Screenshot grounding data:

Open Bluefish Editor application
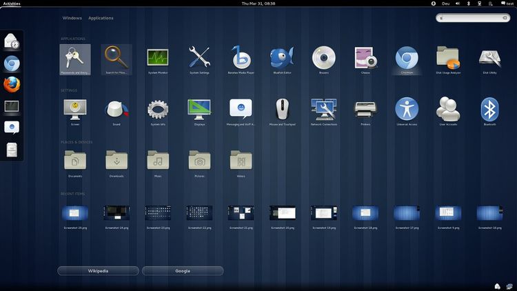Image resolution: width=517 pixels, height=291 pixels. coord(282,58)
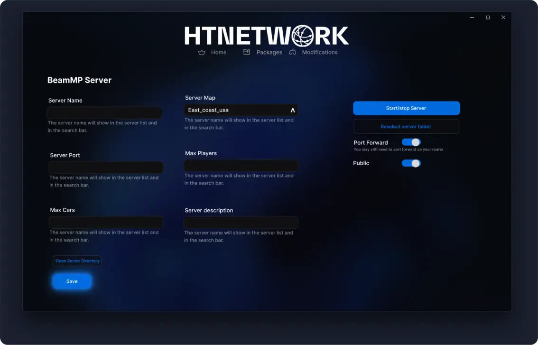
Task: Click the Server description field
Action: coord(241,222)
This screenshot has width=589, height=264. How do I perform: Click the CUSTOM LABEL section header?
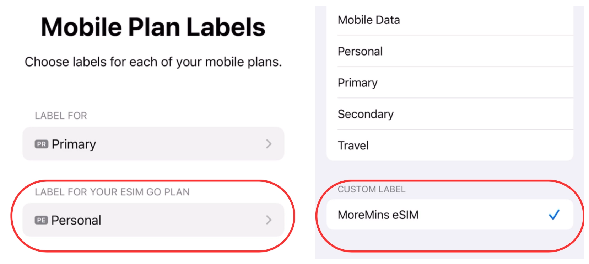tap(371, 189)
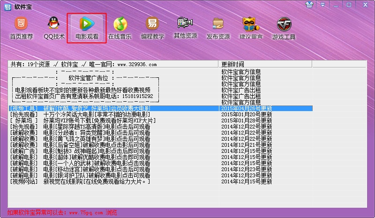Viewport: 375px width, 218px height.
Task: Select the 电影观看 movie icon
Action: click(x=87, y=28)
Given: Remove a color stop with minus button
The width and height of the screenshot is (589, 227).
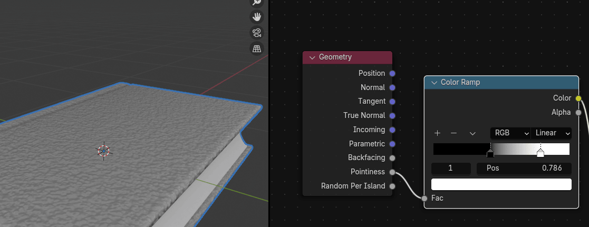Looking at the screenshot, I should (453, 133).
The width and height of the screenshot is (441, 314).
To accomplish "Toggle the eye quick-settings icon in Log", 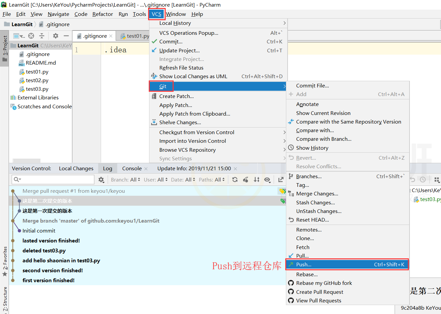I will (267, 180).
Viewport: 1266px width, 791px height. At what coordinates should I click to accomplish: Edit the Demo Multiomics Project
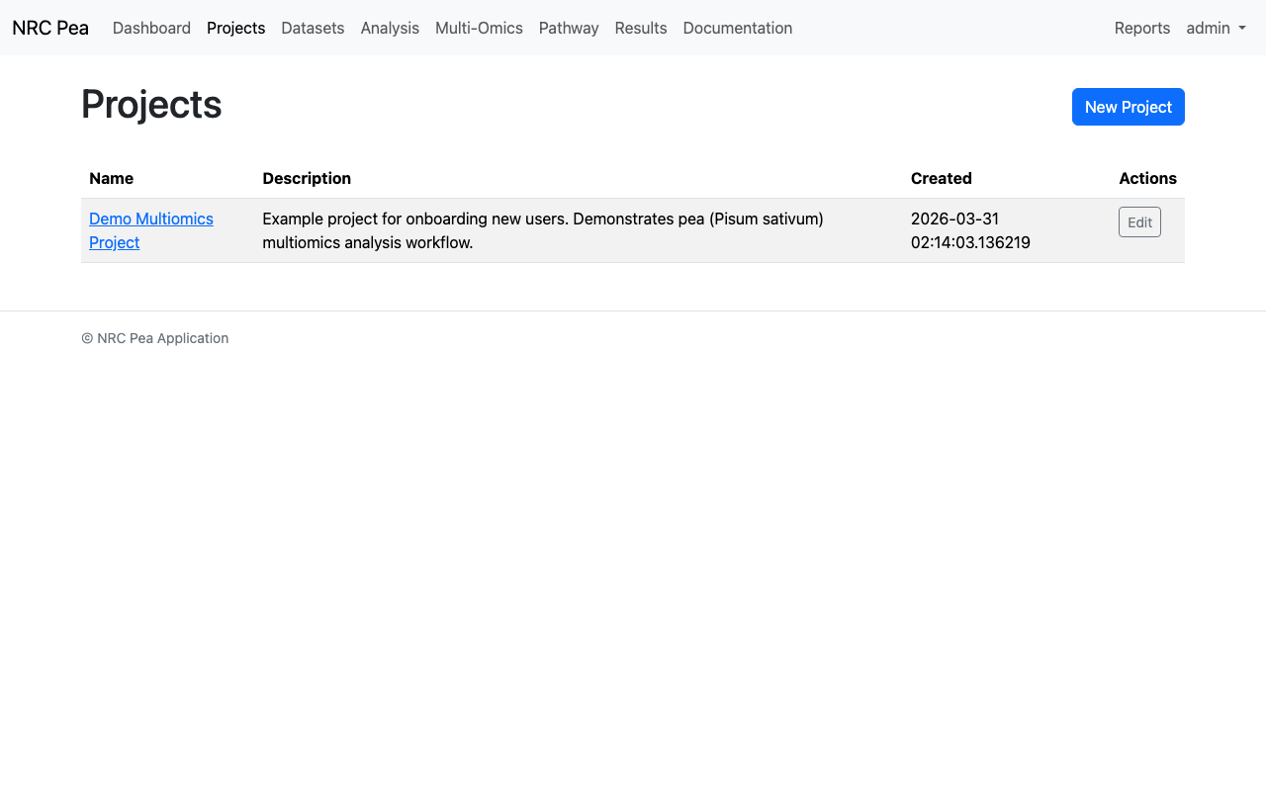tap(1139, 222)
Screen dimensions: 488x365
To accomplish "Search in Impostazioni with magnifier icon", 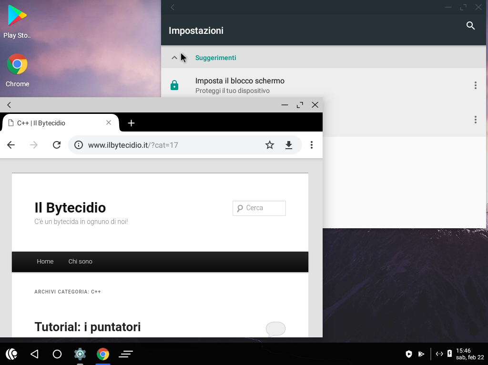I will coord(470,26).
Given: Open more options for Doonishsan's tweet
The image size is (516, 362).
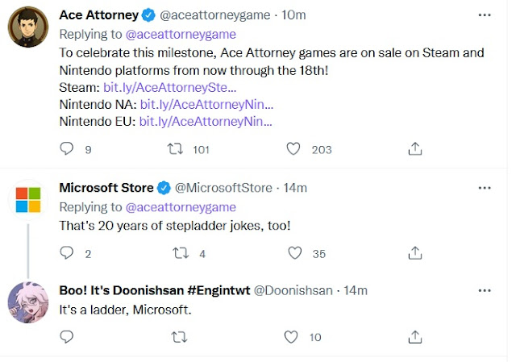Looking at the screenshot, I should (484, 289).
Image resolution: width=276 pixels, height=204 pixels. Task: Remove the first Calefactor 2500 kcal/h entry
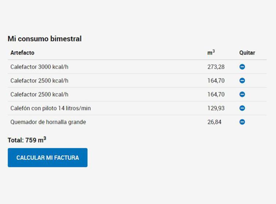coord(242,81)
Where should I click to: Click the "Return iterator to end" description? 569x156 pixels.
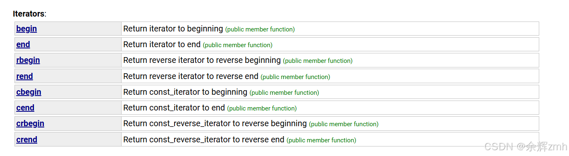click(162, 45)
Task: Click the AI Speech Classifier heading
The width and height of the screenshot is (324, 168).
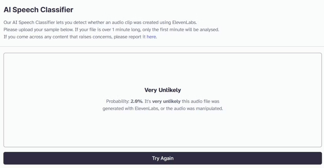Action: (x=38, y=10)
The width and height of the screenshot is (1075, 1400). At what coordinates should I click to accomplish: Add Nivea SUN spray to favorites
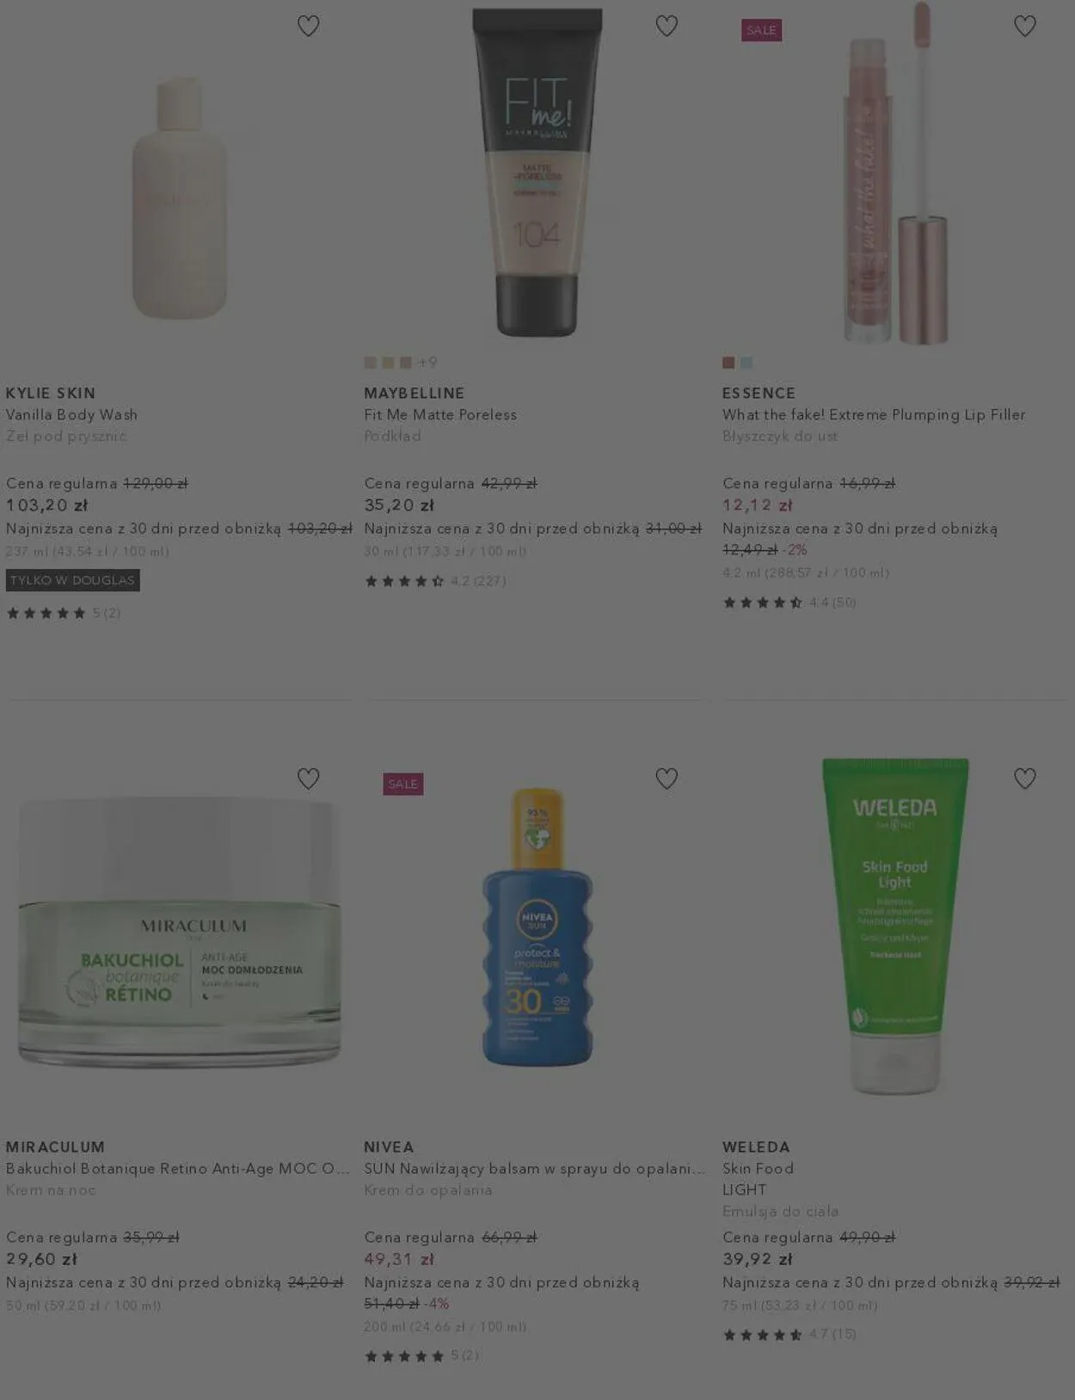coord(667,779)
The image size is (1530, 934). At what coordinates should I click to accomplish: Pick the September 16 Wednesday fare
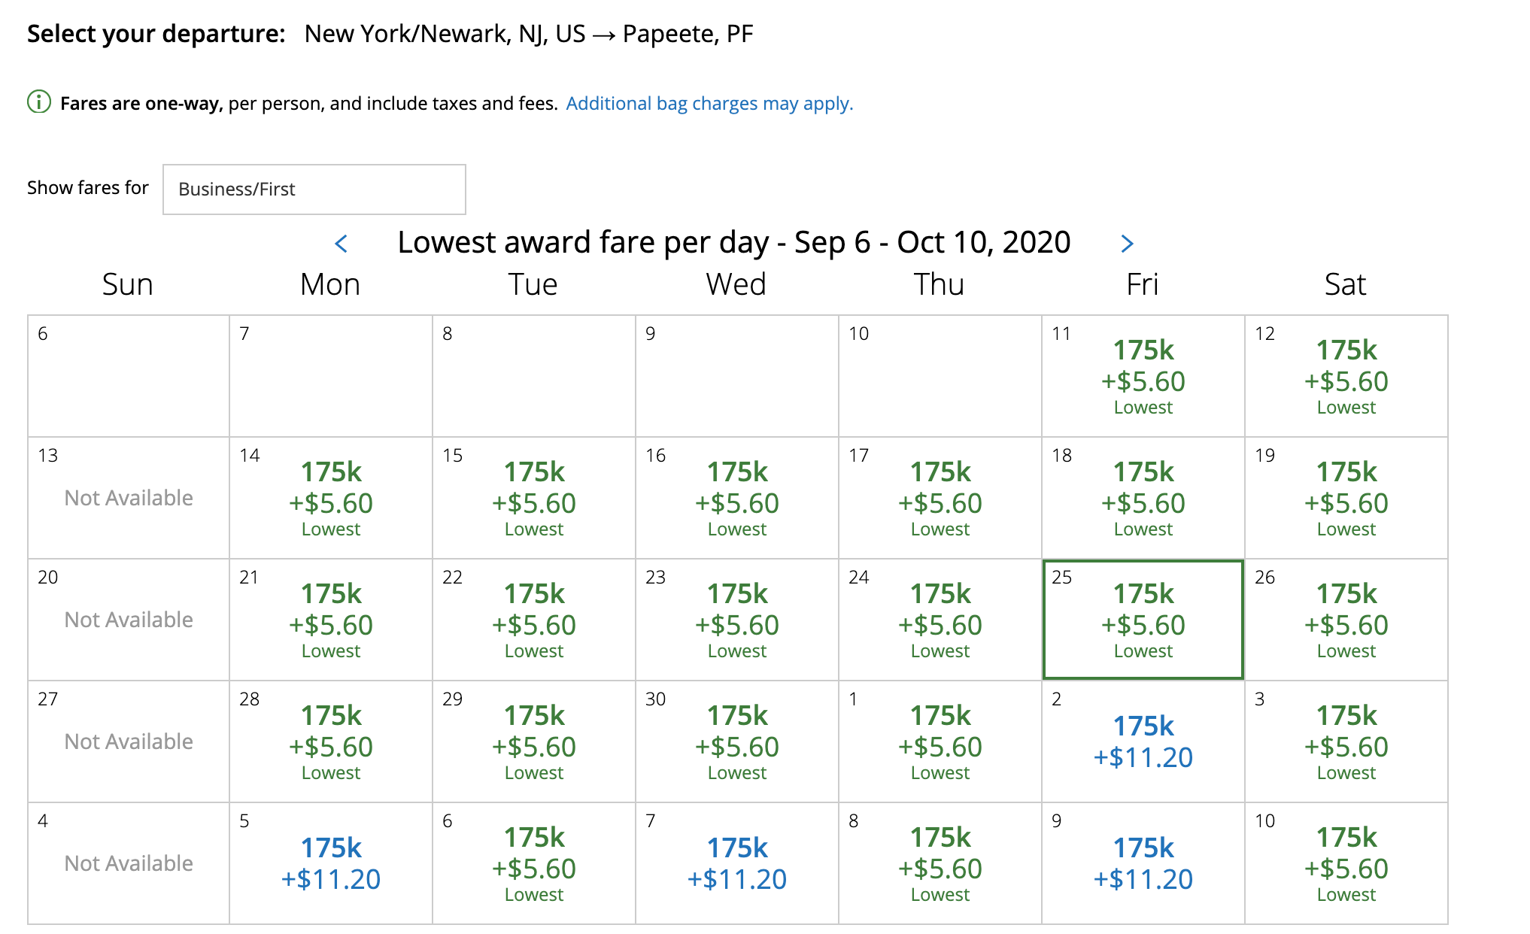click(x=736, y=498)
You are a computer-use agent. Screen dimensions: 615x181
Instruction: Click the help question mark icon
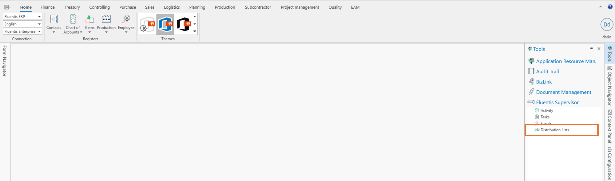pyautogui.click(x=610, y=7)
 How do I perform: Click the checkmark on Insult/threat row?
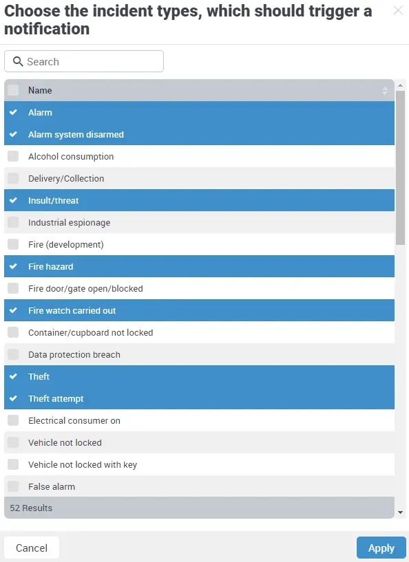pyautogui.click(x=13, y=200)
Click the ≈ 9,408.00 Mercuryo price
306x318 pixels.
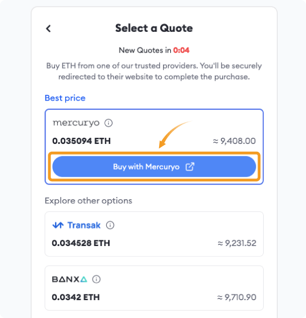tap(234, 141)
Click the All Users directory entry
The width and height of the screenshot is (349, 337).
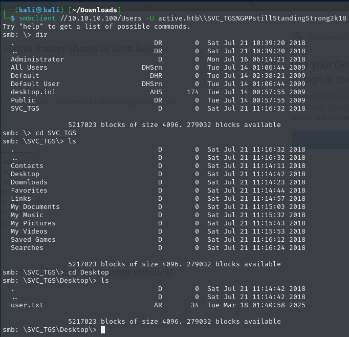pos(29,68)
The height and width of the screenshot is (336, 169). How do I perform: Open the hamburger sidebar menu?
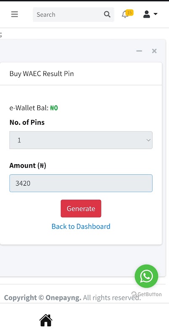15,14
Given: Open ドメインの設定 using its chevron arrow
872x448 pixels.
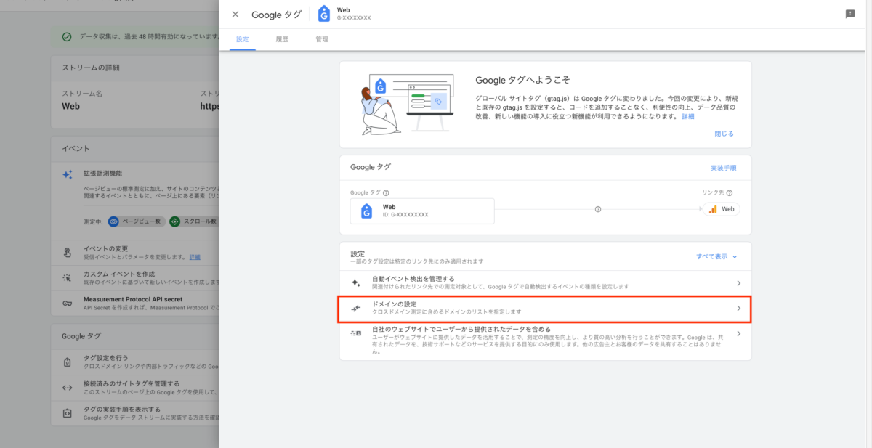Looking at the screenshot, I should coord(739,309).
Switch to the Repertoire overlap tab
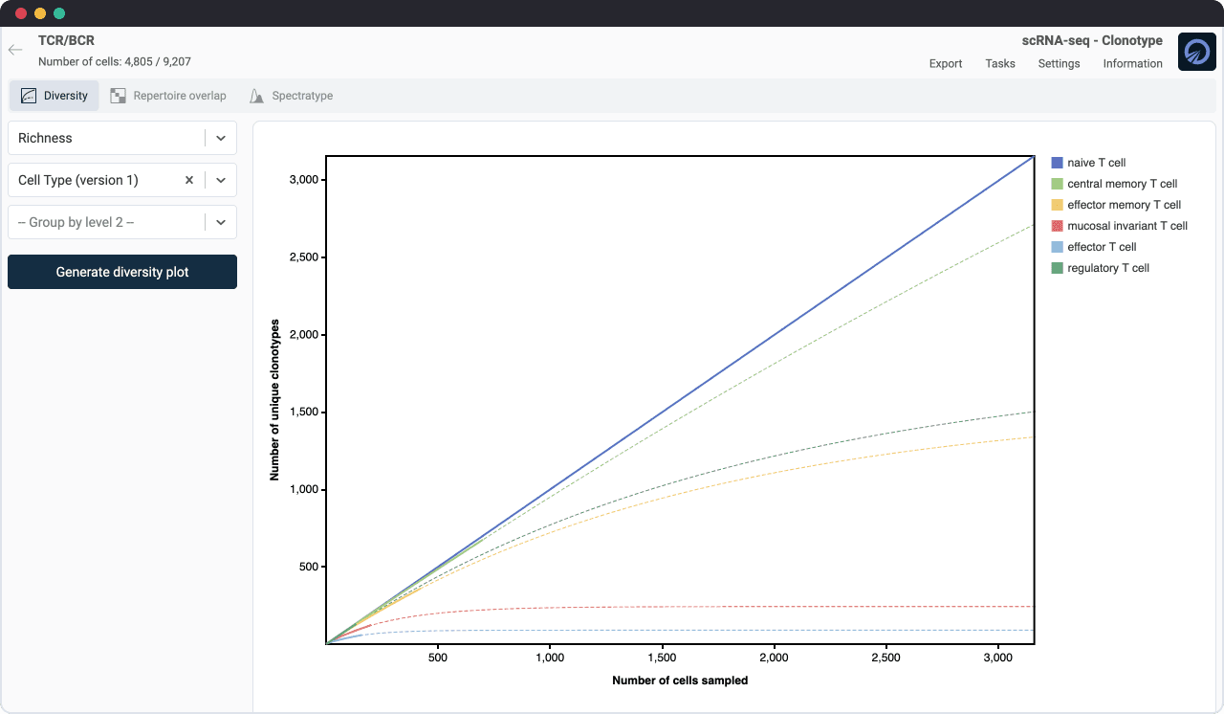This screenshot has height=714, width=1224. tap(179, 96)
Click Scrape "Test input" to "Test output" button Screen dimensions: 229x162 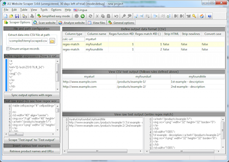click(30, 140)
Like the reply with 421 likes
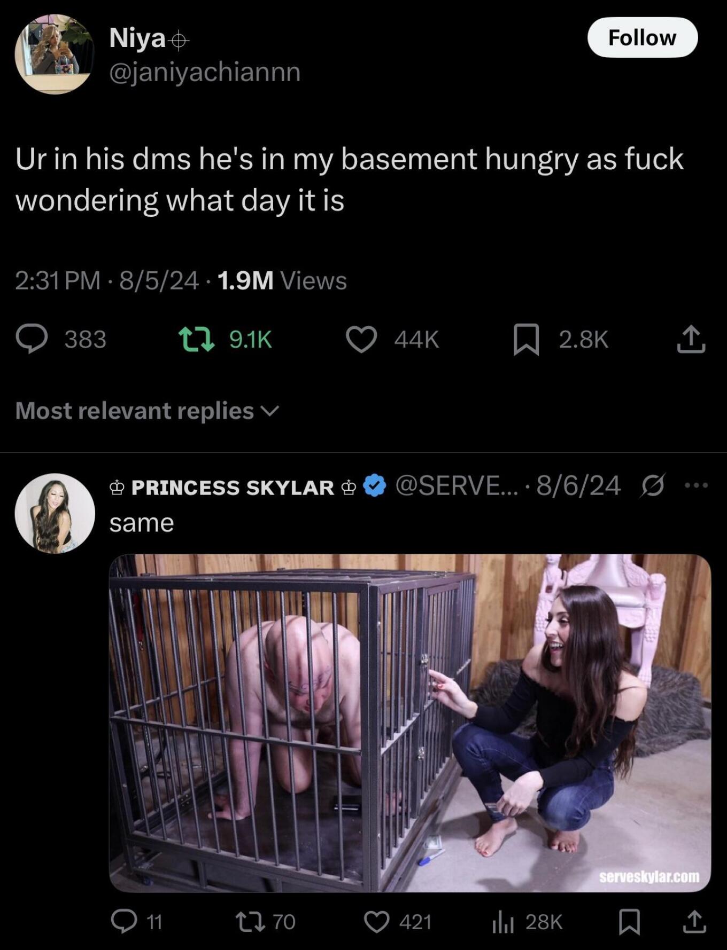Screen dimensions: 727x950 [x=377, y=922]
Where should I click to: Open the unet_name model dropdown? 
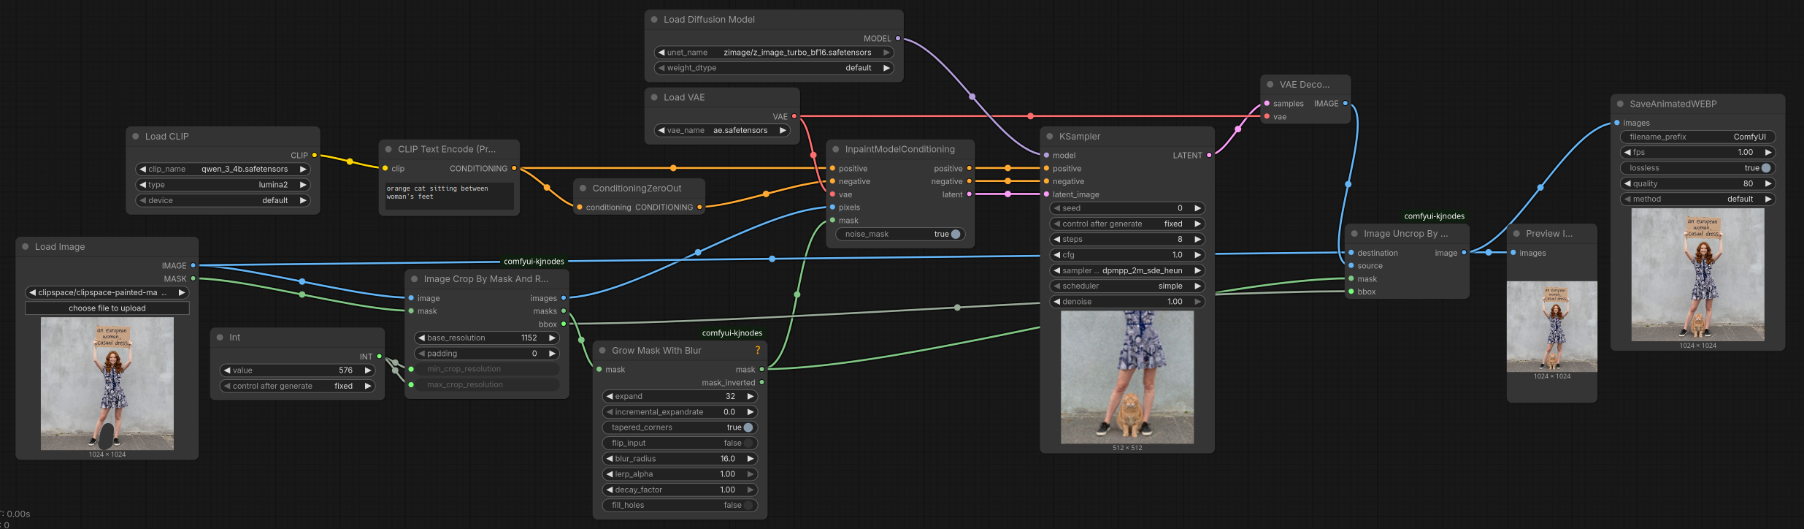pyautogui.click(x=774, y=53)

• **GOAL OF THE EXERCISE**
Pull every line containing "Given" from the data.

• **RESULT BELOW**
Given: Remove a color stop with minus button
Given: Open more options for Doonishsan's tweet
Given: Open ドメインの設定 using its chevron arrow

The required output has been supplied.